Consider a ray PA reflected at atom A in the direction AR from plane KL and another ray QB reflected at another atom B from plane MN in the direction BS. Now from the atom A, draw two perpendiculars AC and AD on the incident ray QB and reflected ray BS respectively. The path difference between these two rays is (CB+BD). The two reflected rays will be in phase or out of phase, will depend upon this path difference. When the path difference (CB+BD) is an integral multiple of the wavelength (lamda), then the

two reflected rays will reinforce each other and produce an intense spot.
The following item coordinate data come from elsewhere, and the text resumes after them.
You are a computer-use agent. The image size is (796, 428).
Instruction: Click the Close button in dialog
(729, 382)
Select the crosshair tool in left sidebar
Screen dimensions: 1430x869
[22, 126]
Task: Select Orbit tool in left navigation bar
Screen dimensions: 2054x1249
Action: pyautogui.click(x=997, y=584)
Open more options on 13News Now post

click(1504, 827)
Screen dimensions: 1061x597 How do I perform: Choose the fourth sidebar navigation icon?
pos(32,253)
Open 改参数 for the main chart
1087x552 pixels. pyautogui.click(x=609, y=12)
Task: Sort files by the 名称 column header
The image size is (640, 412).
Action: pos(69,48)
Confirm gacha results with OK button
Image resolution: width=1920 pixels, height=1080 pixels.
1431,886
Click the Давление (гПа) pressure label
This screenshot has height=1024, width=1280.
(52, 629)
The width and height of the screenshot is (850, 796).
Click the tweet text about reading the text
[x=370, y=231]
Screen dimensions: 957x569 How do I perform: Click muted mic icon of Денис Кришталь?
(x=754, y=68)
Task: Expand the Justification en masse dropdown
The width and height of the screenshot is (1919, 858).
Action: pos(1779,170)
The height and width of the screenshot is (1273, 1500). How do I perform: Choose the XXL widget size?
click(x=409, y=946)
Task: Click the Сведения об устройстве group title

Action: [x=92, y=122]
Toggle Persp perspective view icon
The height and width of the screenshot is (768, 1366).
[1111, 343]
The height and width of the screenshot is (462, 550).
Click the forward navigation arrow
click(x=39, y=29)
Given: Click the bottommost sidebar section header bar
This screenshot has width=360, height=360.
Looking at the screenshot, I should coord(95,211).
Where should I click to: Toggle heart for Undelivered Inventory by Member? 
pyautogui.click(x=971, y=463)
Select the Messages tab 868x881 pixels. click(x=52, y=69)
Thus the condition of reinforcement is CB + BD = n (lamda)

From figure,
angle PAT = angle QTK = theta
But angle PAC = 90⁰
So, angle TAC = 90 - theta
Now angle TAB = 90⁰
So, as angle TAC = 90 - theta, angle CAB = theta

Now in right angled triangle ACB,
sin (angle CAB) = sin (theta) = CB / AB = CB / d
So, CB = d sin (theta).

Similarly, it can be shown that BD = d sin (theta)

So, CB + BD = 2d sin (theta) = n (lamda)
where n = 1, 2, 3 ......... etc., for first order, second order, third order ...... etc., maxima respectively. This relation is known as Bragg's law.

X-ray diffraction technique can be used to analyze different types of crystal structures using Bragg's X-ray spectrometer.